WORK INSTRUCTION: Your answer must be the lines from the one containing "The width and" through the last line below, copied exactly, with no pictures.

Collected data entries

........

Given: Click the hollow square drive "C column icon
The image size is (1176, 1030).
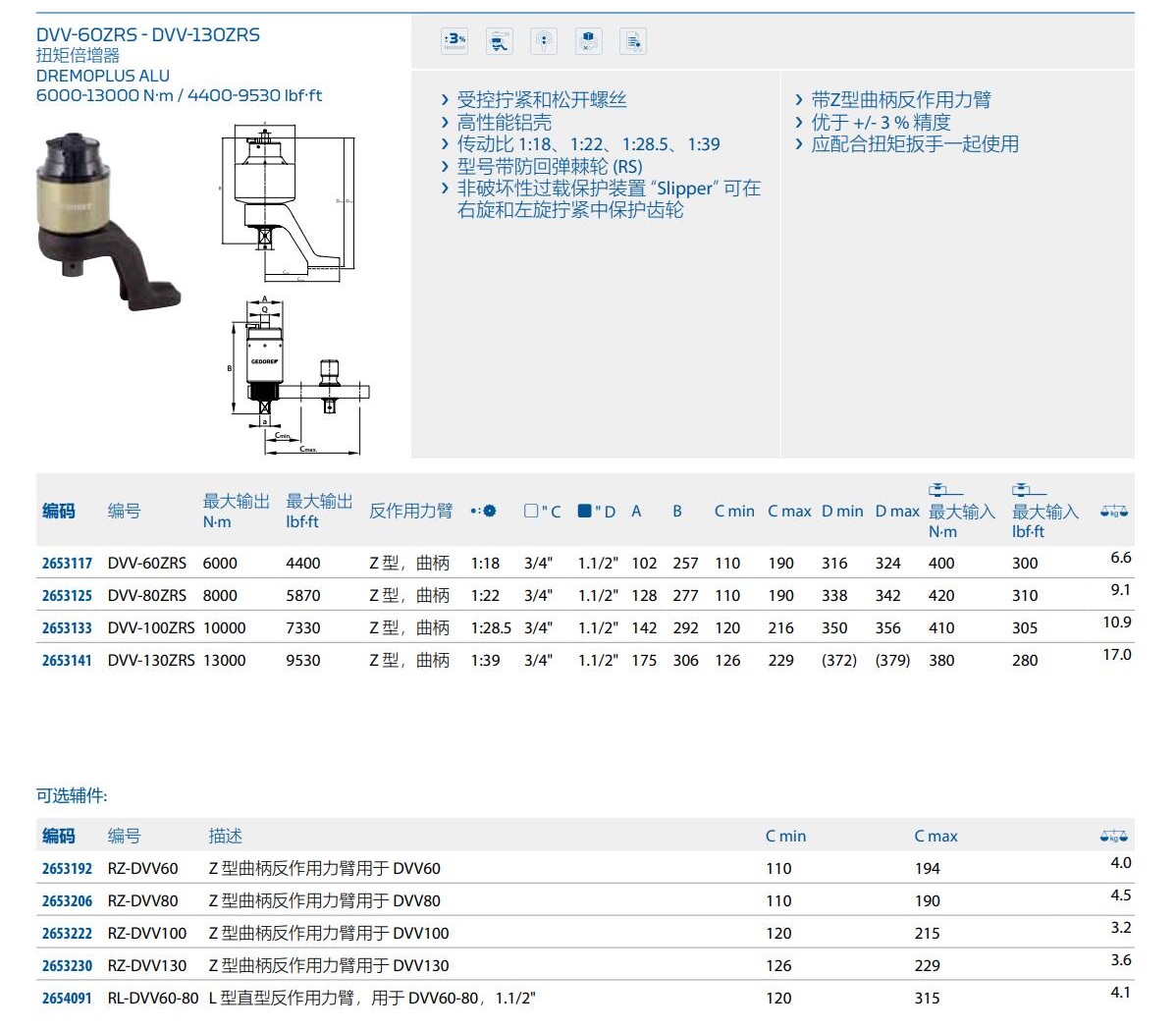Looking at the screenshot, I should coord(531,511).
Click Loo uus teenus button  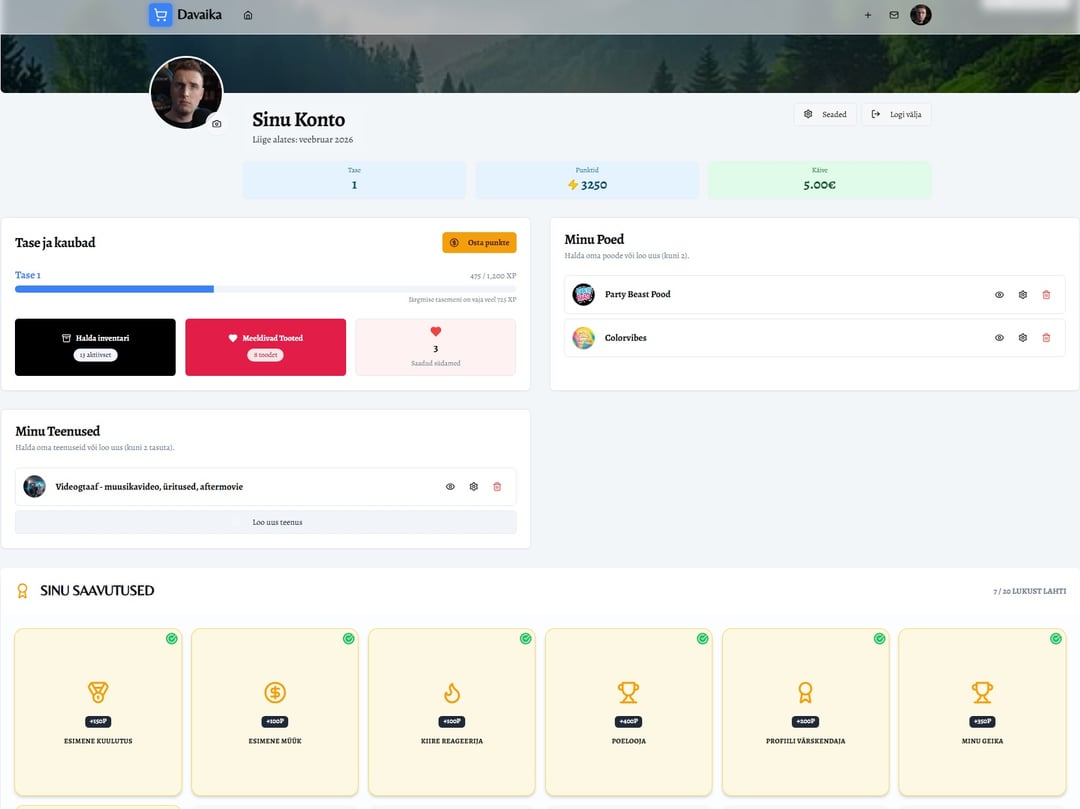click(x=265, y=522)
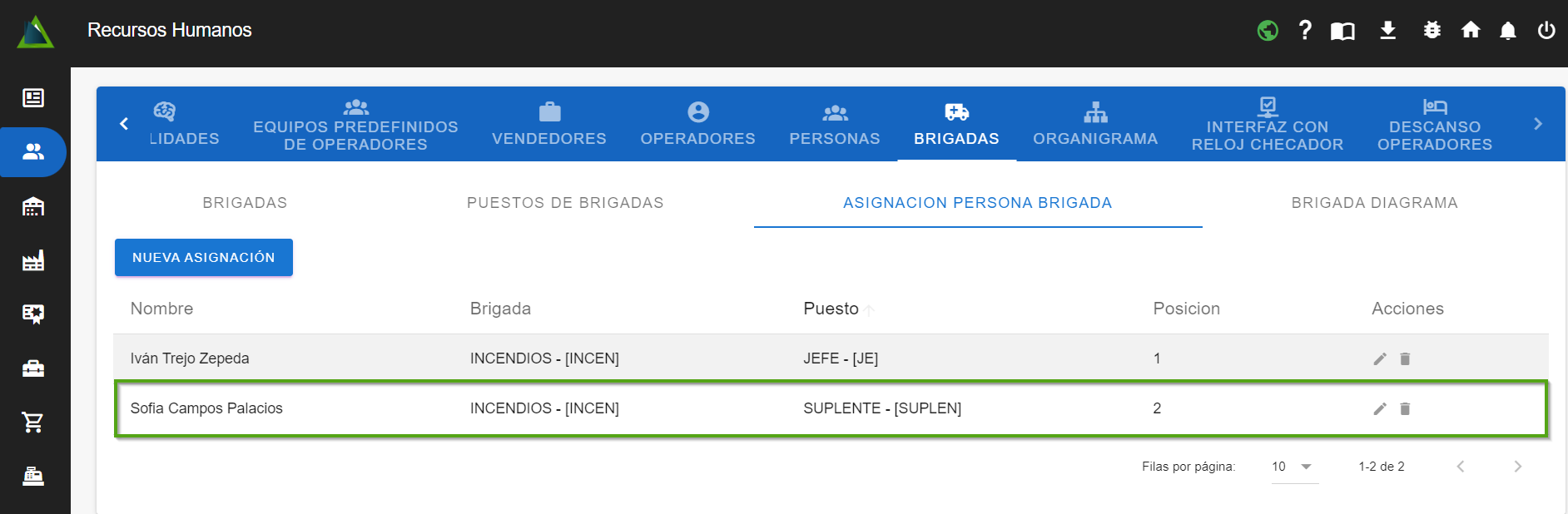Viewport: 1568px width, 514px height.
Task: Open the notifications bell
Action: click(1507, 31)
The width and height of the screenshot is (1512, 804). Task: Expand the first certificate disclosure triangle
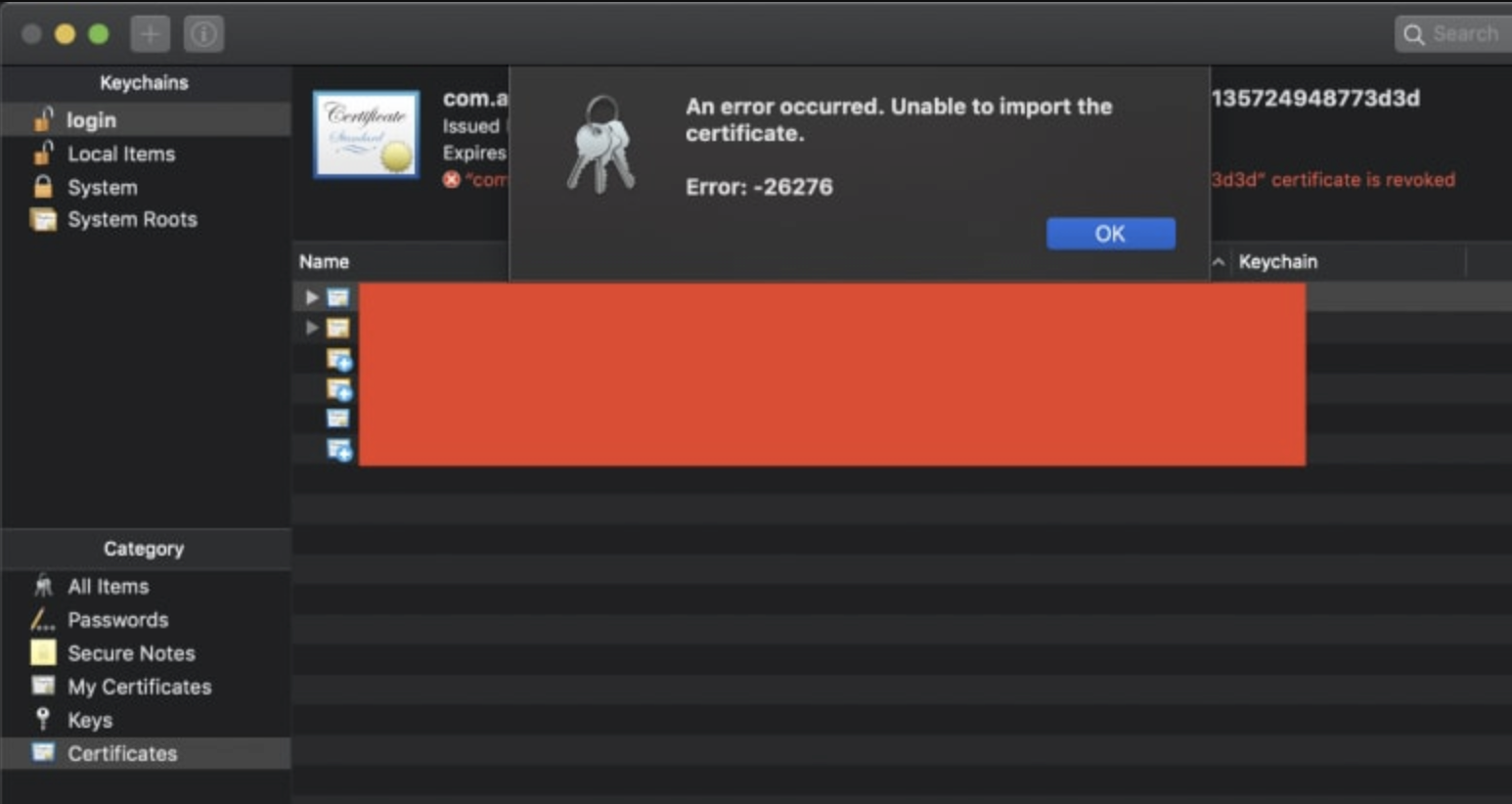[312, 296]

........

OUTPUT FOR THIS TASK:
The width and height of the screenshot is (1512, 804). Task: Expand the first certificate disclosure triangle
[312, 296]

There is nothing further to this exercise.